The final project has two components: a publication-ready data-driven story and a written narrative reflection that describes how you did the story.
Part 1: The Data Story
The ideal is to use data to produce some newsworthy insight and present it in a compelling way to the audience of a professional news site.
You can either write a 1,500-word news article or a 3-5 minute audio or video story or produce a data visualization and 600 word explanation.
- Unlimited permits strain Boston’s parking system (Boston Globe)
- For kids with special needs, more places to play (NPR)
- Florida’s red-light camera intersections issuing more tickets after yellow light times quietly reduced (WTSP-TV Tampa)
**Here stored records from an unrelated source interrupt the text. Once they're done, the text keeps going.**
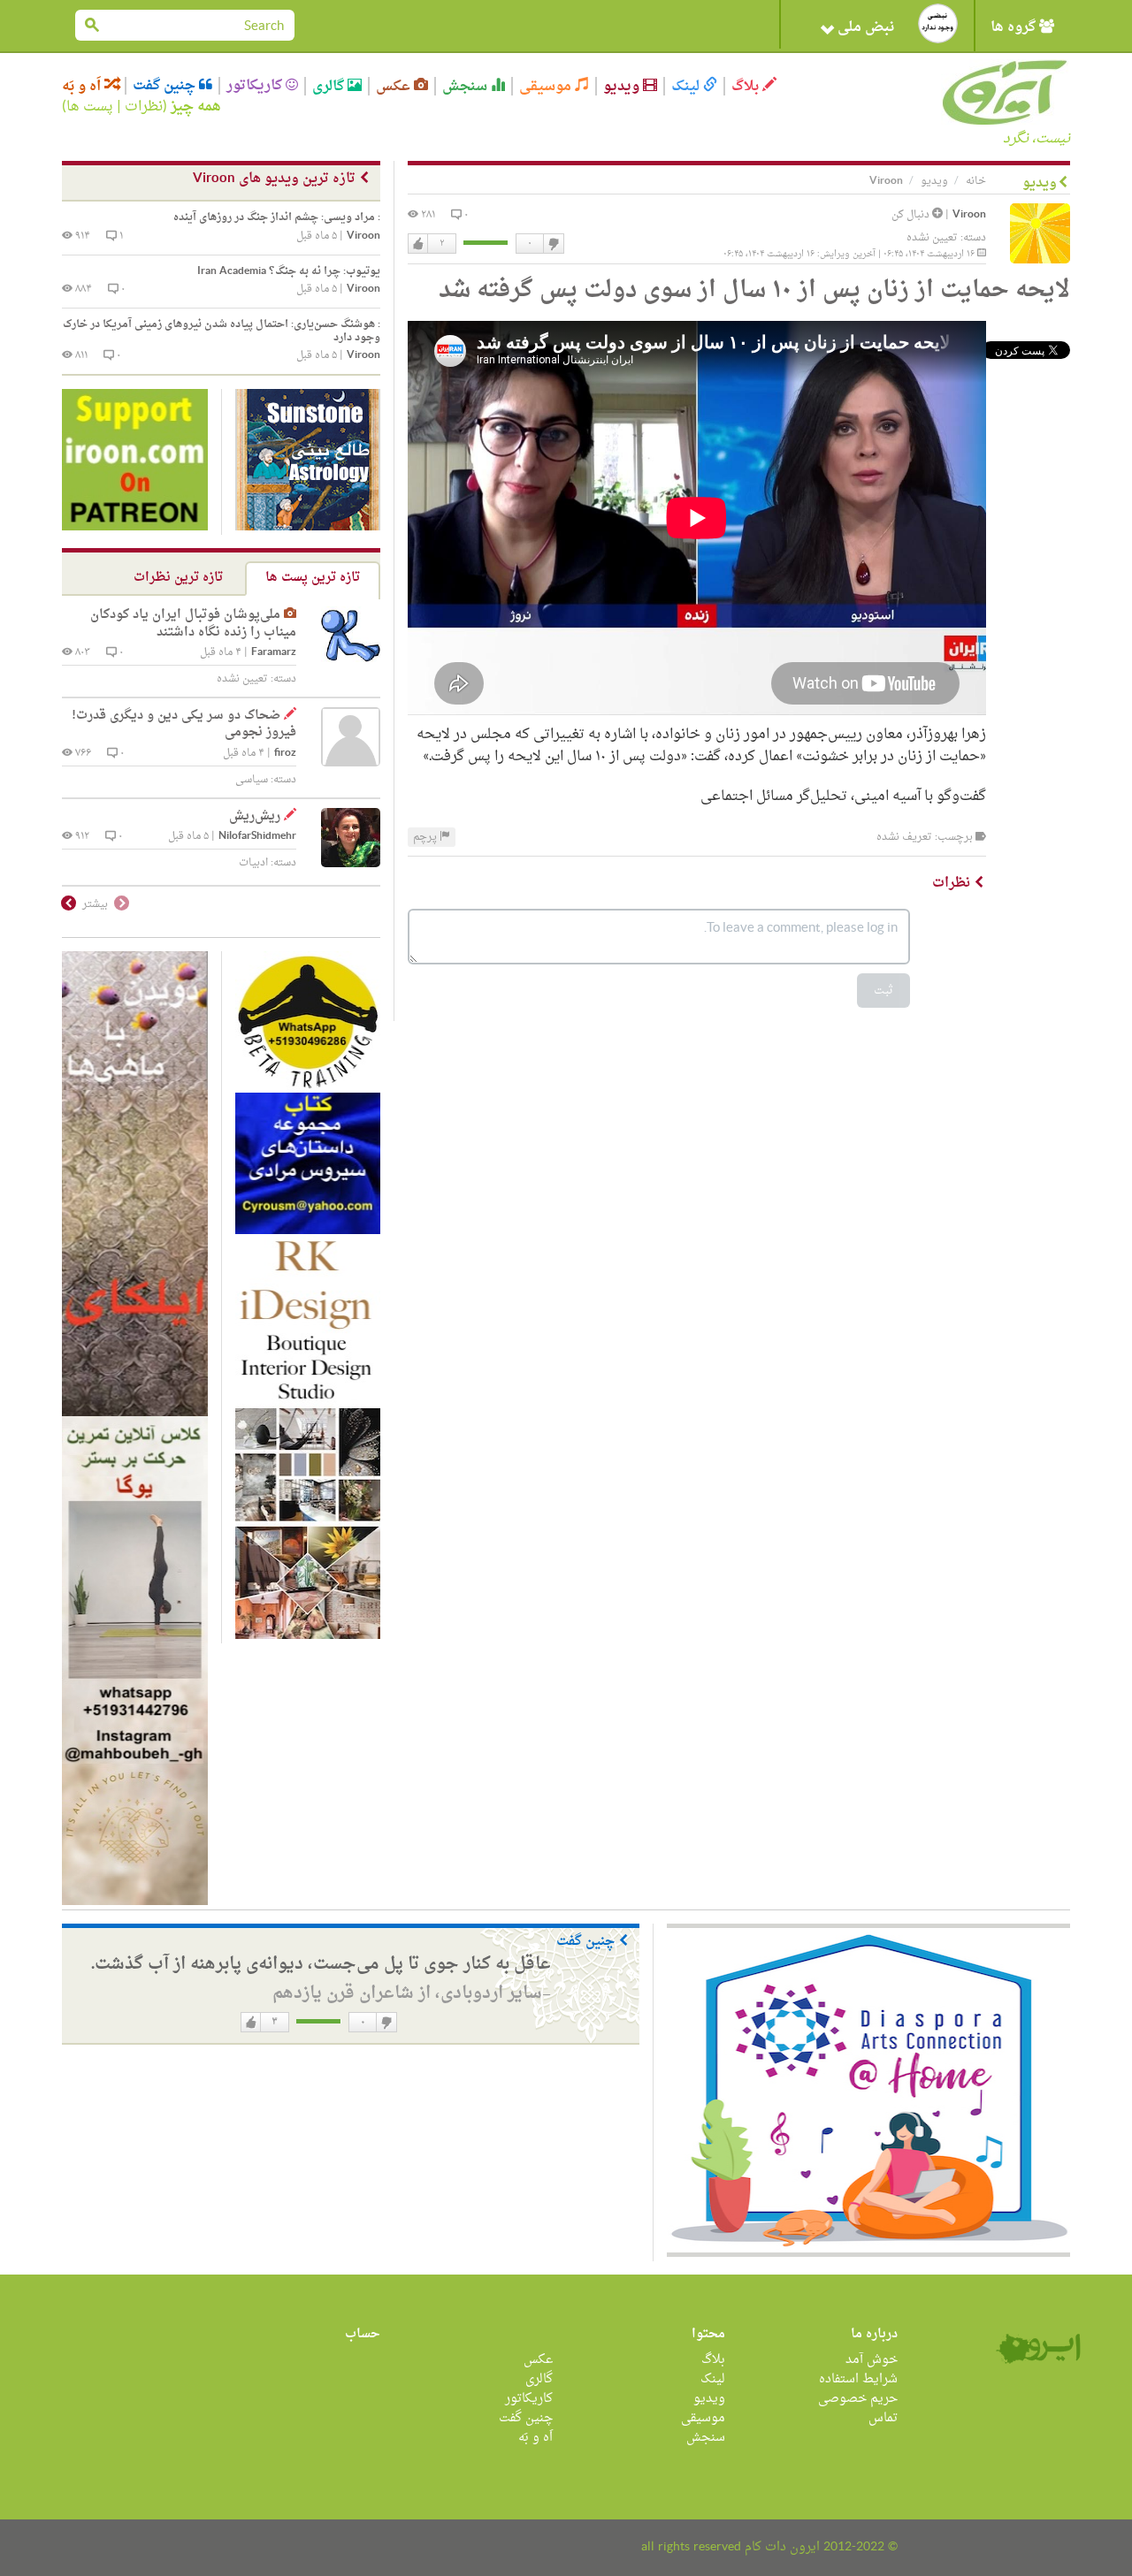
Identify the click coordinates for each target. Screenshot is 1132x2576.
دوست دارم (418, 244)
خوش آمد (871, 2360)
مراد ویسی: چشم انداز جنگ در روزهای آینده (276, 217)
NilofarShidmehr (257, 836)
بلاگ (746, 86)
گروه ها (1014, 27)
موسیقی (547, 86)
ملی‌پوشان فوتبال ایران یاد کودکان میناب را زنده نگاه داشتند (193, 623)
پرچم (426, 837)
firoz (285, 753)
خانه (976, 181)
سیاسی (251, 779)
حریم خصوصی (858, 2399)
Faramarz (273, 653)
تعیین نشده (932, 238)
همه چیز (196, 107)
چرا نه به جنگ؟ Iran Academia (288, 271)
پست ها (89, 107)
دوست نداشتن (552, 244)
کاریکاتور (256, 86)
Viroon (969, 215)
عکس (395, 86)
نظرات (144, 107)
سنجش (466, 86)
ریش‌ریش (254, 816)
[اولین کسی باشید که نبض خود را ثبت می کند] (938, 23)
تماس (883, 2418)
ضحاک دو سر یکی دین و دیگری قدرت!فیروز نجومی (184, 724)
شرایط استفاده (858, 2379)
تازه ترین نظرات (178, 578)
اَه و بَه (83, 86)
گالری (330, 86)
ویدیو (623, 86)
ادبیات (253, 863)
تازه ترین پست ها (312, 578)
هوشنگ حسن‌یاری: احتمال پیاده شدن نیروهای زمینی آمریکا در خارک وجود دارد (221, 331)
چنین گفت (166, 86)
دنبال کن (911, 215)
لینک (687, 86)
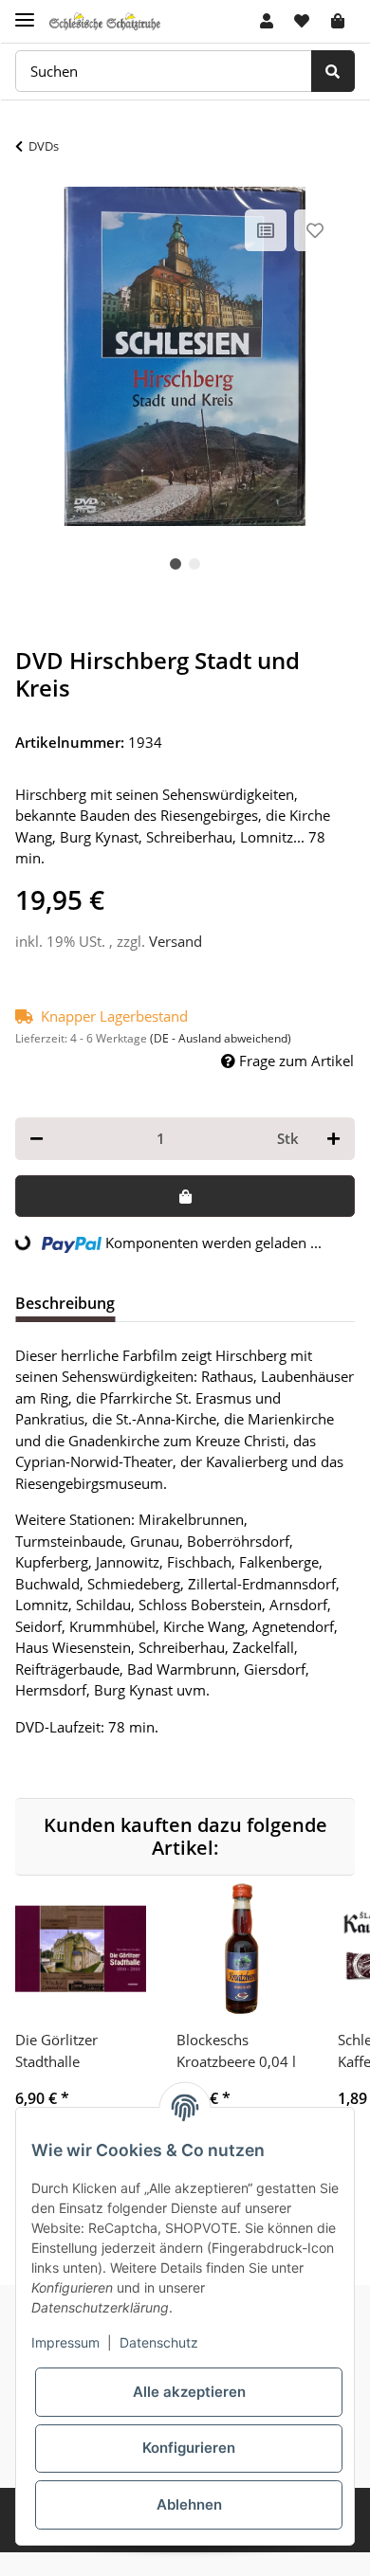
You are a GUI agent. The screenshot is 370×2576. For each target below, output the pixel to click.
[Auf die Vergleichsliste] (266, 230)
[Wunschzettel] (302, 21)
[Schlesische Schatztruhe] (104, 21)
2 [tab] (194, 564)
- What do the newly released witness statements tell us about the Michael Brown shooting? (PBS Newshour)
Part 2: Behind the Story
This year we’ve had several reporters take us behind the story with their accounts on the IRE website. Now it’s your turn. How did you get the story?
Be sure to include:
- what data sets you used (you need to describe at least two you analyzed, even if only one made it into the final story)
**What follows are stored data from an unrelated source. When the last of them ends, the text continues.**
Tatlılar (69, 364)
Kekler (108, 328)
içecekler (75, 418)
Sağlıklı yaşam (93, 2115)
- how you acquired the data
- what you had to do (if anything) to clean the data
- what tools and experts helped you analyze the data
- how you presented the story and why you chose that technique.
Is the story accurate and complete? Did it contain factual errors or leave open questions?
How newsworthy is the story? Does it have prominence, proximity, magnitude, emotional appeal, timeliness, and impact?
How interesting is the presentation? Is the story well told and/or the data clearly presented? (Assumption: It will be free of grammar or AP style errors.)
How dogged was the reporting? What obstacles did you face and how hard did you try to overcome them?